Aponta, ironicamente, a nossa Justiça como “a mais célere do Planeta” e anota que o país fora acordado, a 7 de novembro, “com estrondosa e censurável violação do segredo de justiça”, ao invés da discrição até então, com notícias da “realização de várias diligências, de detenção, buscas e apreensões domiciliárias e não domiciliárias, no âmbito do processo relativo à exploração do lítio e hidrogénio verde”. Logo os média se rodearam de peritos na matéria, para discutirem, de todas as formas possíveis, os supostos acontecimentos, “com mais ou menos arranjos e floreados, parte deles, com conivência de alguns dos entrevistadores”, determinaram, na praça pública, “a condenação dos suspeitos, arguidos e nem uma coisa nem outra”, abafando e desconsiderando as vozes “sensatas presentes nesses debates”.

Urgia condenar os ditos suspeitos, sem recurso, pelos crimes de que eram indiciados: “corrupção ativa e passiva, prevaricação e tráfico de influências”. Porém, “os detidos nem sequer tinham sido interrogados pelo juiz de instrução”. É óbvio que “a justiça da praça pública serve interesses ocultos e entusiasma os pretensiosos e ignorantes”. E, digo eu, eles existem da parte do poder económico e do contrapoder político, arredado que está do palco principal das decisões. A inesperada maioria absoluta vigente não foi digerida pelos adversários e ficou sob vigilância matreira de autênticos corsários neste mar encapelado.     

Cândida Almeida diz que o processo está em segredo de justiça, mas “os justiceiros já decidiram a causa, no conforto de uma cadeira estrategicamente colocada num espaço de TV”. Assim, foram às malvas a preservação e a garantia do princípio da presunção de inocência. Com efeito, expostos rostos e funções, a localização das residências dos envolvidos, a imputação de factos não confirmados, embora indiciados, “rasga as regras de defesa e até do MP sobre a transparência e a isenção na condução das investigações”. O processo penal está sujeito a formalismos e a regras constitucionais, não compagináveis com julgamentos nos média.

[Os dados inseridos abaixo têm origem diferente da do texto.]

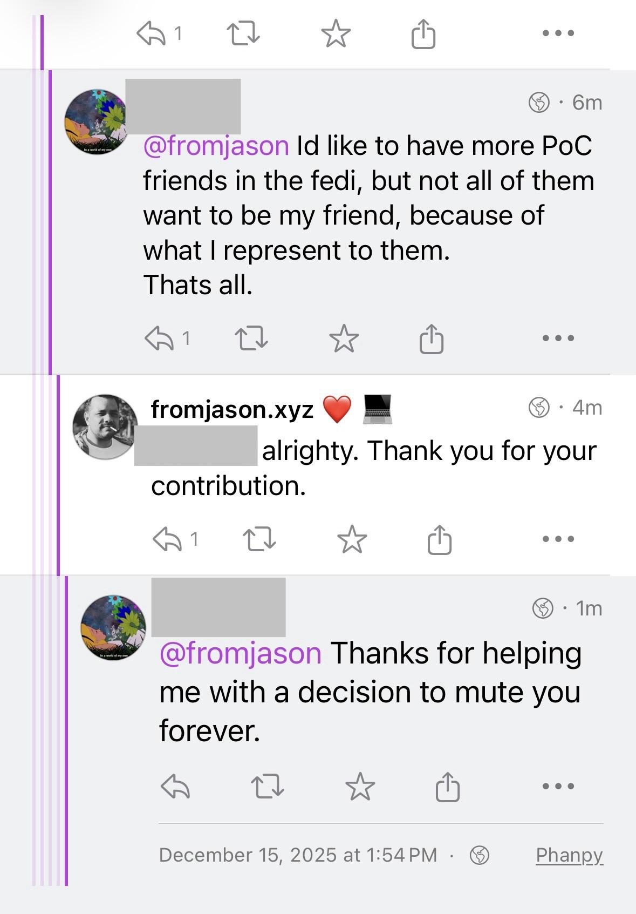The image size is (636, 914).
Task: Open more options on 'mute you forever' post
Action: (x=558, y=786)
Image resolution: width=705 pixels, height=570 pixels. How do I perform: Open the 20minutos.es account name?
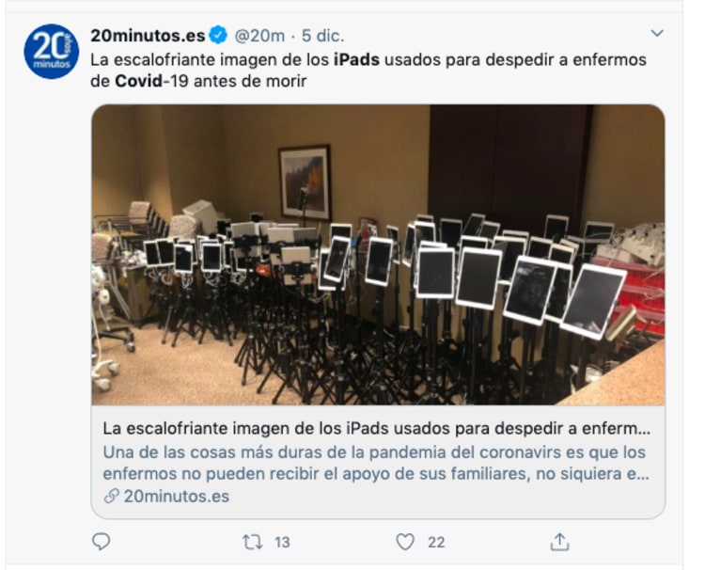click(148, 35)
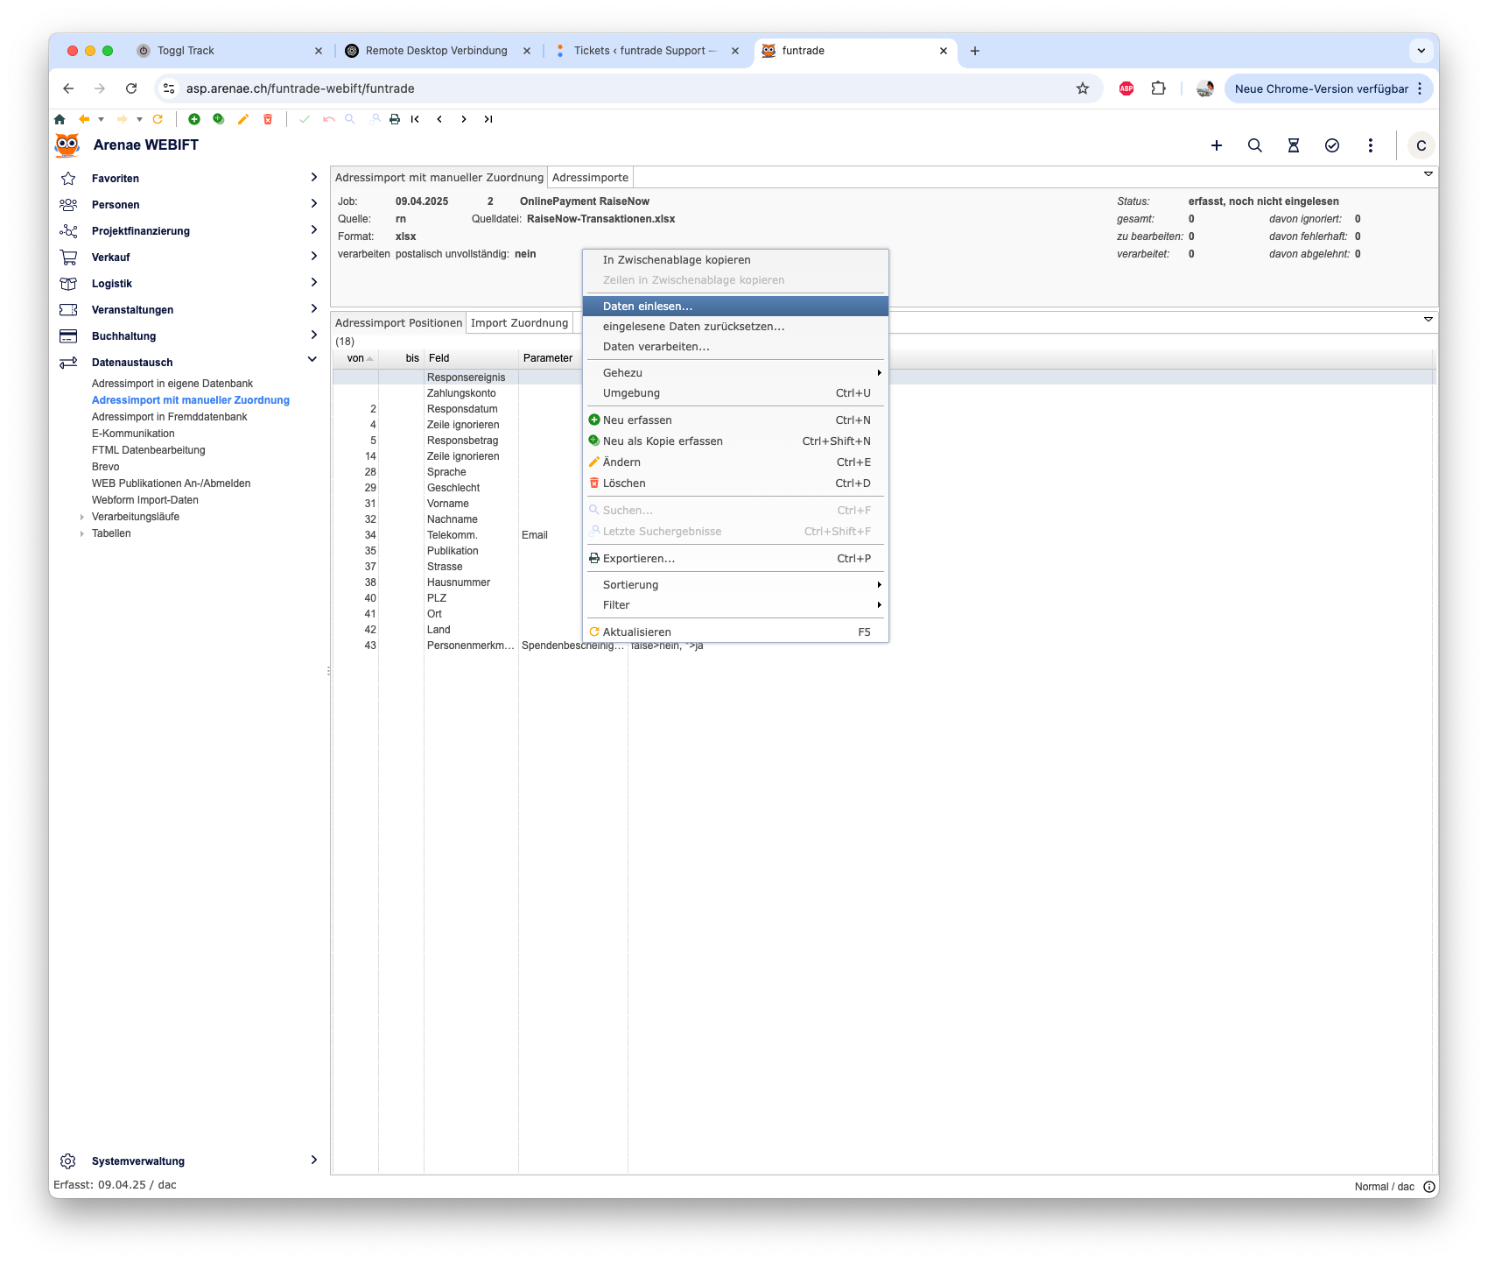Image resolution: width=1488 pixels, height=1263 pixels.
Task: Switch to the Import Zuordnung tab
Action: pyautogui.click(x=519, y=323)
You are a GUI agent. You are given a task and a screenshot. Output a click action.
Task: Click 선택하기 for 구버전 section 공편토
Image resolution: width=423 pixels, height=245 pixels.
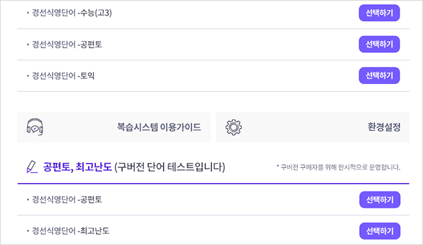(380, 199)
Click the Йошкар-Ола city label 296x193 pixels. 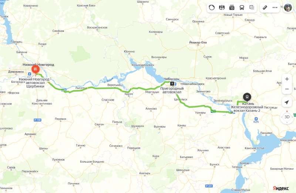pos(198,43)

Com maior gravidade foi a revelação do inquérito no STJ contra o PM, por atos relativos à investigação do lítio. Contra as normas deontológicas, alguém informou a imprensa do inquérito, sem suspeitos ou arguidos constituídos. No dia 8, o Expresso referia que “são praticamente inexistentes indícios do cometimento de crime por António Costa, que até pode não ser constituído arguido”. Porém, são constantes as referências a escutas contidas na investigação”. Pela primeira vez na História da nossa liberdade se assiste, de forma grave e perigosa, à negativa conexão entre a Justiça e a Política. A democracia não está de saúde. Resta saber porquê e para quê a PGR foi a Belém. A Justiça não pode britar ditatorialmente a democracia, como no Brasil.